None of the report’s 14 major findings reference by name Justices Elena Kagan, Sonia Sotomayor, or Ketanji Brown Jackson, the three sitting justices appointed by Democratic presidents. Their absence from the report is significant given that Sotomayor was accused in 2023 of having staff members urge schools and libraries to purchase copies of her memoir, while Jackson faced heat last year for not disclosing her husband’s income for his work involving medical malpractice consultation.

Mark Paoletta, a close friend to Thomas who often fights back against allegations of ethical impropriety waged against Republican-appointed justices, posted to X that the report was “pathetic” and obfuscated the truth surrounding Thomas’s and Alito’s private activities outside of their work on the bench.

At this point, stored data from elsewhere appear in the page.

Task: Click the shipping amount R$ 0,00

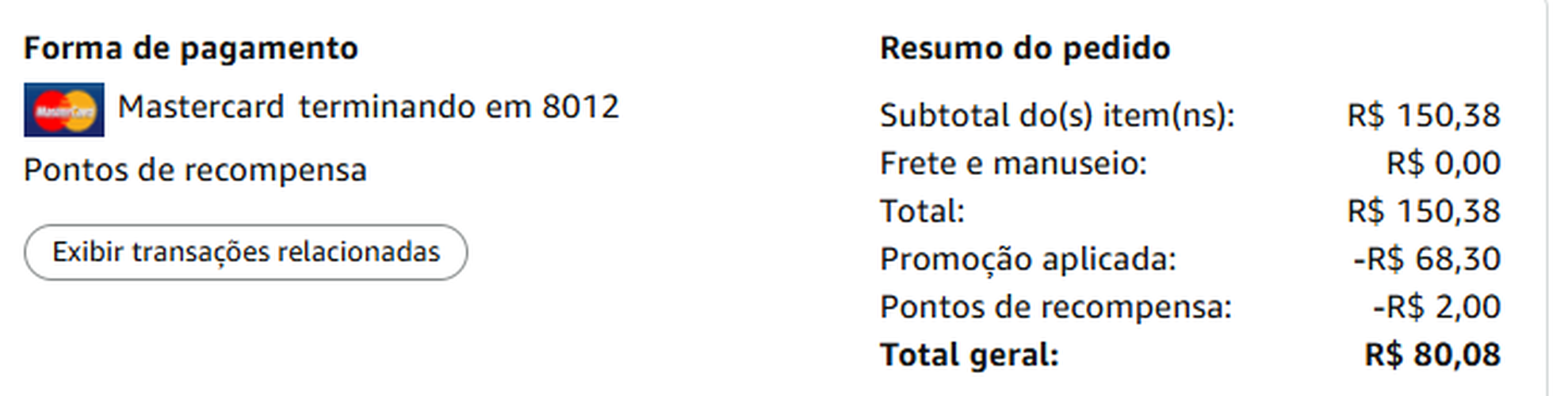Action: pyautogui.click(x=1444, y=163)
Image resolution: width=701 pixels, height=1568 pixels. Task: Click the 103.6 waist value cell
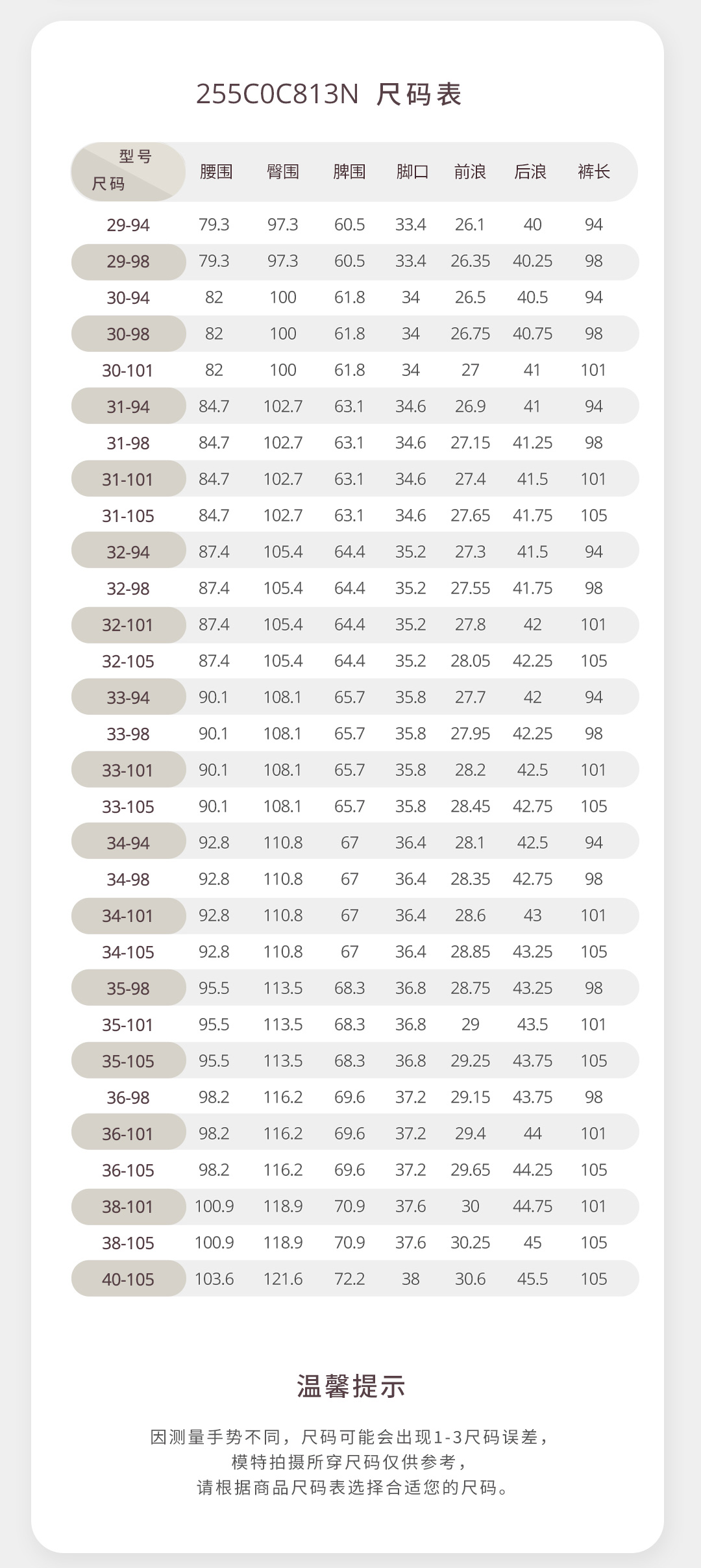(x=214, y=1279)
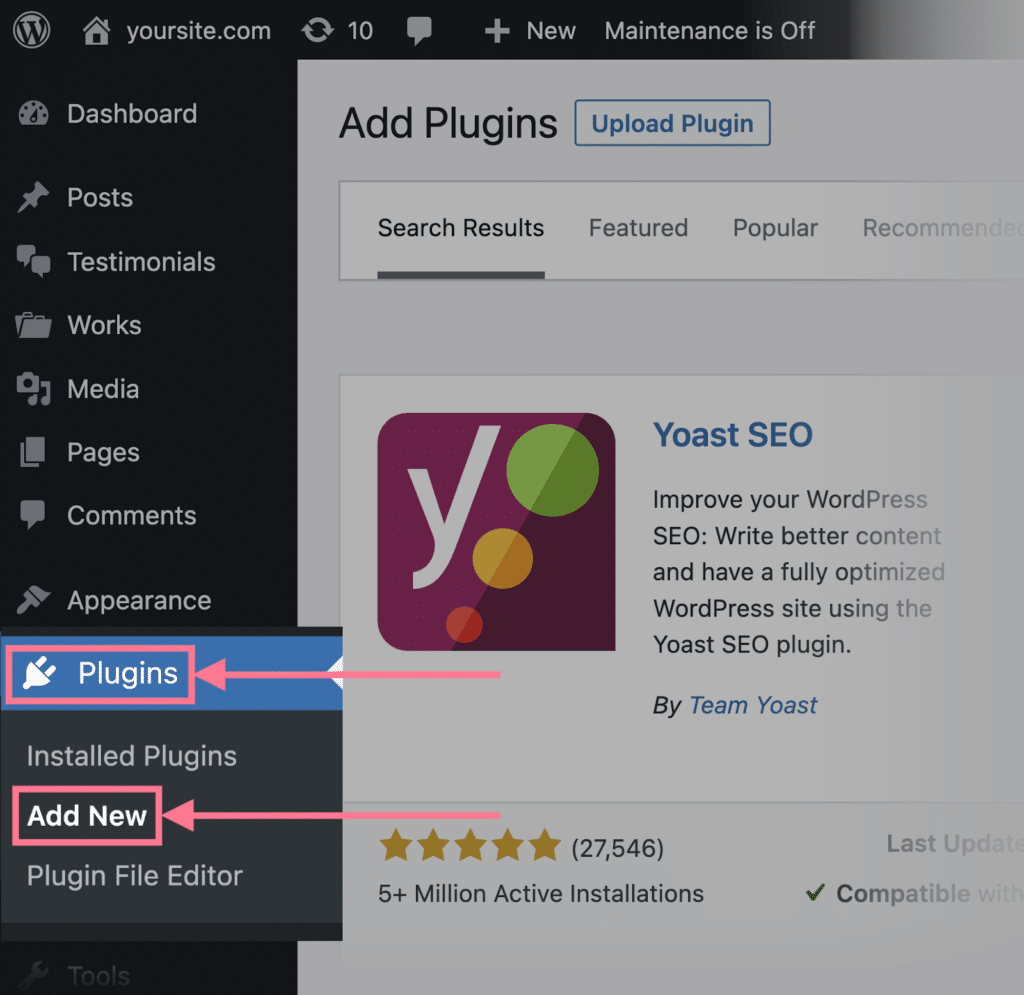
Task: Click the Tools wrench icon
Action: point(33,975)
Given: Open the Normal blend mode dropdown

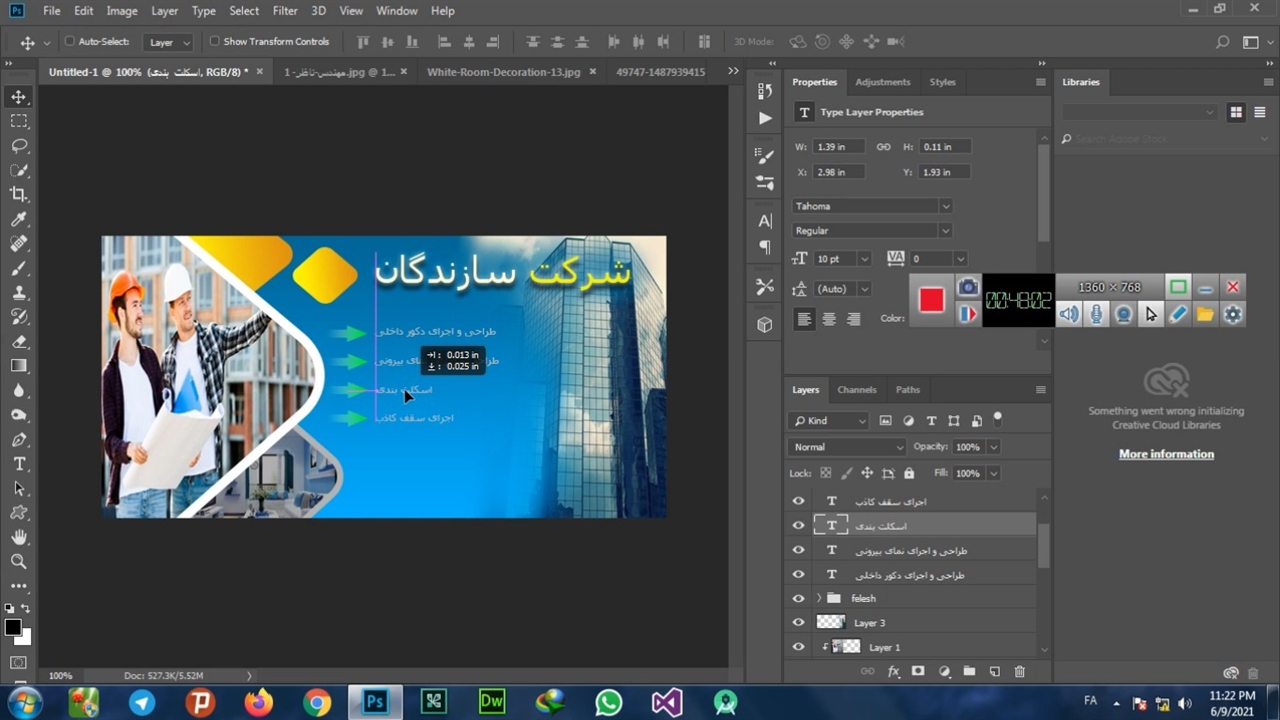Looking at the screenshot, I should [x=846, y=447].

“Justice Thomas and Justice Alito COMPLIED with the laws, regulations, advice, and Judicial Conference rulings regarding the reporting of trips with friends. It was not required under the personal hospitality exception, no matter what Durbin and Whitehouse claim or wish,” Paoletta said.

The Judicial Conference also recently updated its rules to roll back tighter restrictions on judges when it comes to any visits they might make at the private homes of individuals that are registered under an LLC. Now, judges need not report stays as private residences so long as their stays at corporate-owned households are not related to business reasons.

The ethics investigation did not include any input from Republican lawmakers and was merely a staff report, not a full committee report. Republican staff members for the committee did not respond to the Washington Examiner’s request for comment.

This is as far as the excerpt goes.